Found one on fleabay. Its a 1"x1" x .25" and should I should be able to bolt/epoxy it in place. Thanks for your replies


----------



## HCBPH (Mar 8, 2011)

Larry

Epoxy won't hold over time by itself IMO, I wouldn't rely on epoxy only to hold it over time and I wouldn't use a bolt. I'd look for some place like a farm supply and get a flat head copper rivet of the right diameter and length (along with the corresponding washer you use to peen it over). That's what I'd use so if it comes in contact with things like the belt or pulley the rivet would be sacrificial unlike a bolt which could tear them up instead.

My 2 cents.

Paul


----------



## Toro-8-2-4 (Dec 28, 2013)

I generally agree with Paul, you don't want to allow the fastener (rivet or bolt) to come in contact with the belt or pulley. So a soft copper rivet would be the safest choice. Copper would still eat up your belt but not the pulley. However, since it is 1" wide you may be able to get away with a couple of small screws or rivets in the corners if they will not be over the belt. You will have to look at the alignment and choose the best orientation. Although today, epoxies are getting better and better. You may want to check out what Devcon or 3M has at an industrial supply house. There may be some new high tech super epoxy out there. Get the one with the highest shear strength that you can work with and try an experiment.


----------



## bigragu98 (Feb 15, 2016)

Thanks gentlemen. The two mounting holes for the brake pad I believe are wider apart that the width of the pulley. I should be able to use a few bolts and it should clear the pulley. If not, I'll pick ups some rivets that you mentioned.


----------



## Rob711 (Feb 5, 2015)

So there's machines with impeller brakes? When do u use them? Is this another unnecessary safety addition, a cya by manufacturer? Not to hyjack your thread big ragu, I'm intrigued. I can't see the circumstance when I thought apply impeller brake!


----------



## Rob711 (Feb 5, 2015)

Praise Jesus/google. So it's a nanny placed on machines bc of the gubment! Coming from a 70s ariens with zero safety features it was a hard concept, now I understand. I'd eliminate it all together, but I'm not a safe person. Good luck, take pics of ur solution.


----------



## HCBPH (Mar 8, 2011)

Rob711 said:


> So there's machines with impeller brakes? When do u use them? Is this another unnecessary safety addition, a cya by manufacturer? Not to hyjack your thread big ragu, I'm intrigued. I can't see the circumstance when I thought apply impeller brake!

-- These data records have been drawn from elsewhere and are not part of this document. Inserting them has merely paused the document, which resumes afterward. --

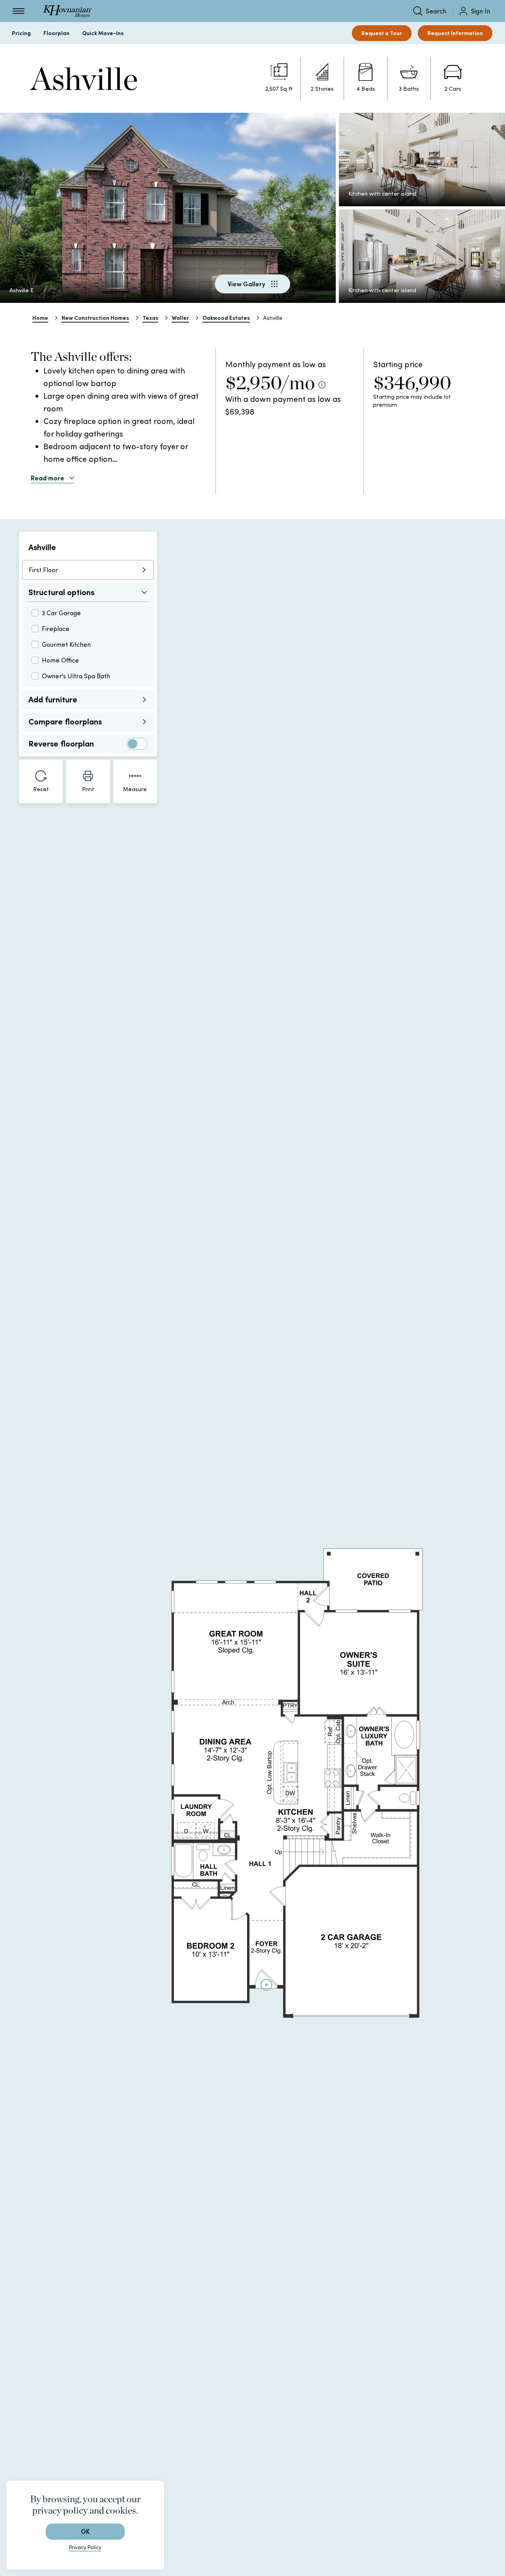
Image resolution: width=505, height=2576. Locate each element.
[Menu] (18, 11)
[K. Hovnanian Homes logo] (67, 11)
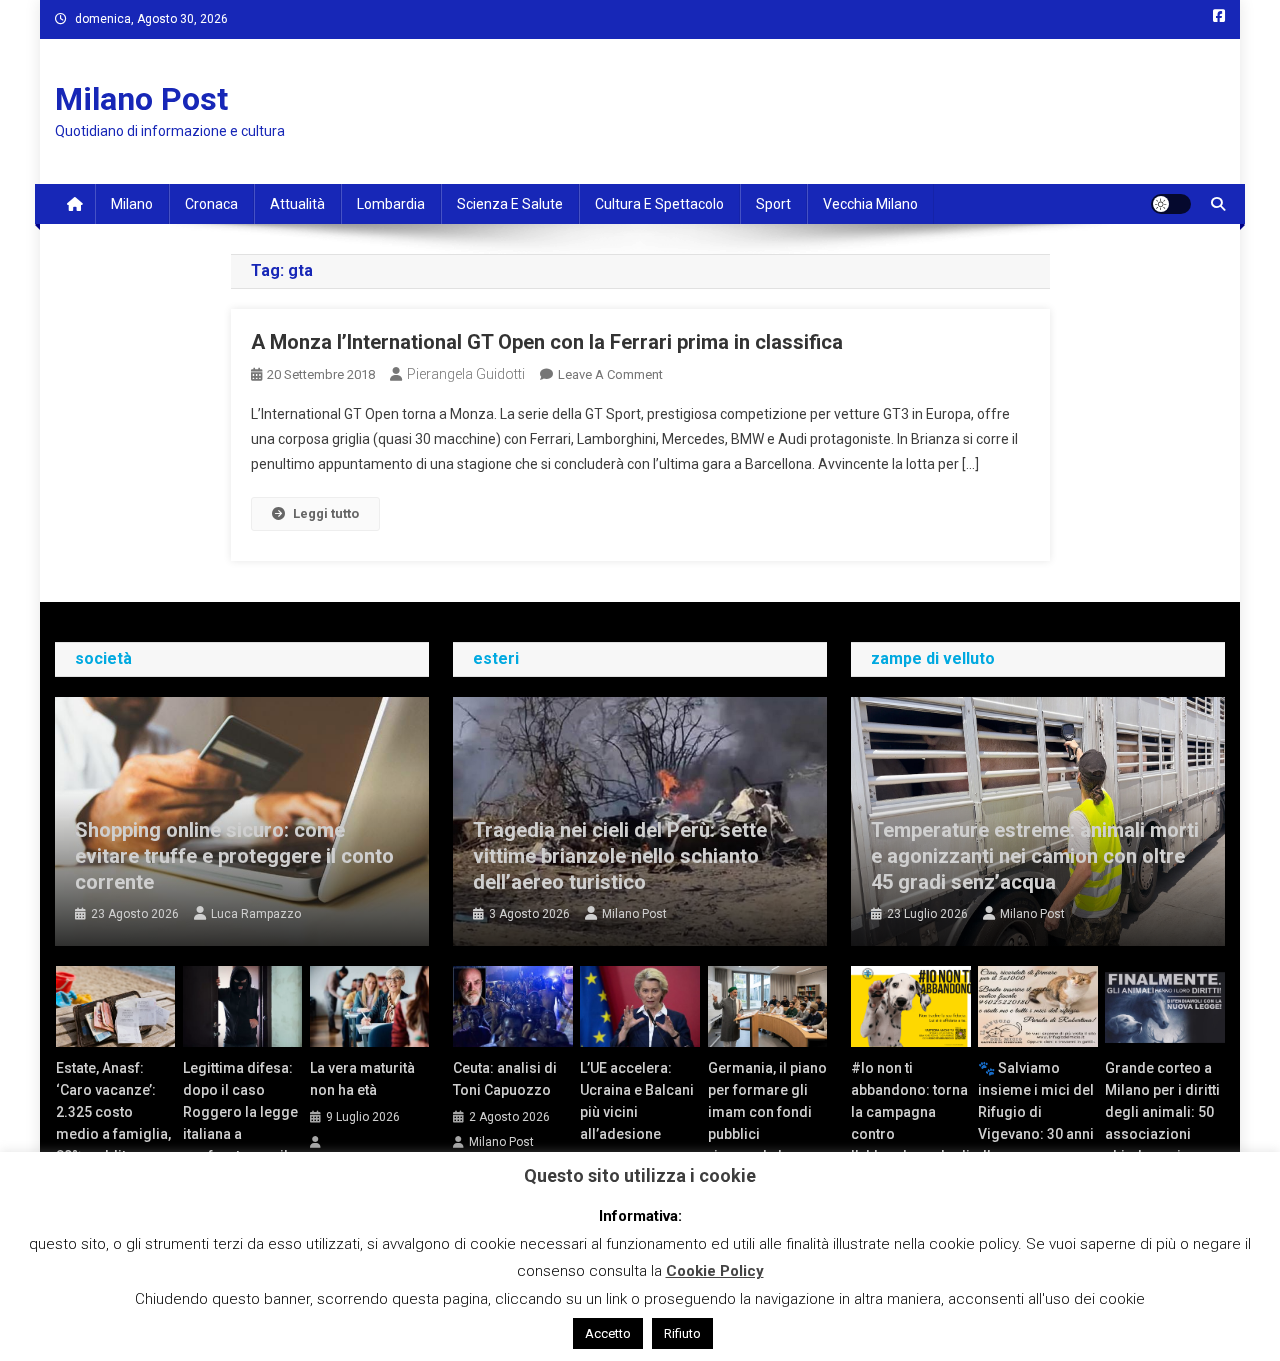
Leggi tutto (326, 513)
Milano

 That pad is on the auger control. On Craftsman 7-10 HP units there's a control with an idler wheel on it that tensions the belts. When there's no tension on the control arm, there's a brake pad that presses against the belt and pulley to prevent it from turning. When the control is pulled it causes the brake to release from the pulley. Guess you could call it an autostop mechanism. Very simple and effective as long as there's some brake pad material on the arm otherwise it can chew up the belt or edge of the pulley.


----------



## Jackmels (Feb 18, 2013)

Is the Correct part No longer Available?


----------



## HCBPH (Mar 8, 2011)

Jackmels said:


> Is the Correct part No longer Available?


 I haven't looked but I assume so unless it can be found aftermarket or used. That machine is a Murray build unit and hasn't been sold for around 20 years and there are a couple of specific parts like the drive cable are no longer available.


----------